Dramatic increases in the use of cellular telephones is forcing Upson County Commissioners to consider spending more than $250,000 to upgrade the county's emergency 911 radio dispatch system.
"The system that we have now works fine, and we can keep operating as we do now," said County Manager Mark Bryant. "The problem is that if I call 911 from a cellular telephone ... the dispatchers do not know where I am."
The county's enhanced 911 system does automatically identify the location of people who call from home or business phone lines.
Identifying the location of those who call from cell phones is considered a critical component of the emergency service.
"We're going to have to do this at some point soon," the county manager said. "Wireless communication seems to be the way of the future. We're going to have to do this because so many people are using cellular telephones."
Bryant said he has looked at various communications providers and told commissioners the best deal so far comes from Motorola, the company which installed the present system, housed at the Upson County Jail on Aviation Drive.
"The price of the equipment that we need is $400,000," the county manager said. "The people at Motorola have indicated they will give us a $100,000 rebate if we order by June 15 so there is a little time to consider this. We have about $50,000 in the wireless account, so the total cost to the county will be about $250,000."
The wireless account the county manager referred to is money generated from a $1 monthly surcharged charged to those using cellular phones. Commissioners agreed that if the emergency communications system is not improved, the $1 surcharge will have to be eliminated.

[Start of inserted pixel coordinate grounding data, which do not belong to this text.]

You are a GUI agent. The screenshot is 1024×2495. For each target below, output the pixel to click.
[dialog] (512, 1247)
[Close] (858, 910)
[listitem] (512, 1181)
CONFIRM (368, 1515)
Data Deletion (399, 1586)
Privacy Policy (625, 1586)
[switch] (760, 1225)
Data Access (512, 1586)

"I have several ideas about how we can pay for this," Bryant said. "I've looked into a lease-purchase option, but it looks to me like we can get a better rate by going through the Office Building Authority," he said.
The Thomaston-Upson Office Building Authority is a local entity through which governments borrow money. For example, the Thomaston-Upson Industrial Authority used the Office Building Authority to borrow the money to construct the new speculative building.
Bryant said the money may be repaid from the county's general fund. One option, Bryant said, "would be to include retirement of the debt on the September SPLOST (Special project Local Option Sales Tax).
"We believe this would be a popular SPLOST item," he said.
The county's 911 system operates on a budget of almost $300,000 per year and is funded primarily through a $1.50 monthly charge added to home land-line telephone bills. Money collected from cellular users, he said, can only be used at this point to enhance the system.
"911 is almost self-supporting," Bryant said. "They were self-supporting until about two years ago when they had to ask for $50,000 from the General Fund. Last year," he said, "they only asked for $35,000 so they are almost self supporting."
Bryant said the bulk of the cost of operating 911 is salaries. "They're not the highest paid people in the county, but you have to remember there are eight full-time employees and it's a 24/7 operation."
Bryant also suggested a cooperative agreement could be reached with Pike County, for example, through which respective governments could split the costs and operate a 911 center serving both counties.
"That's just an idea at this point," the county manager said.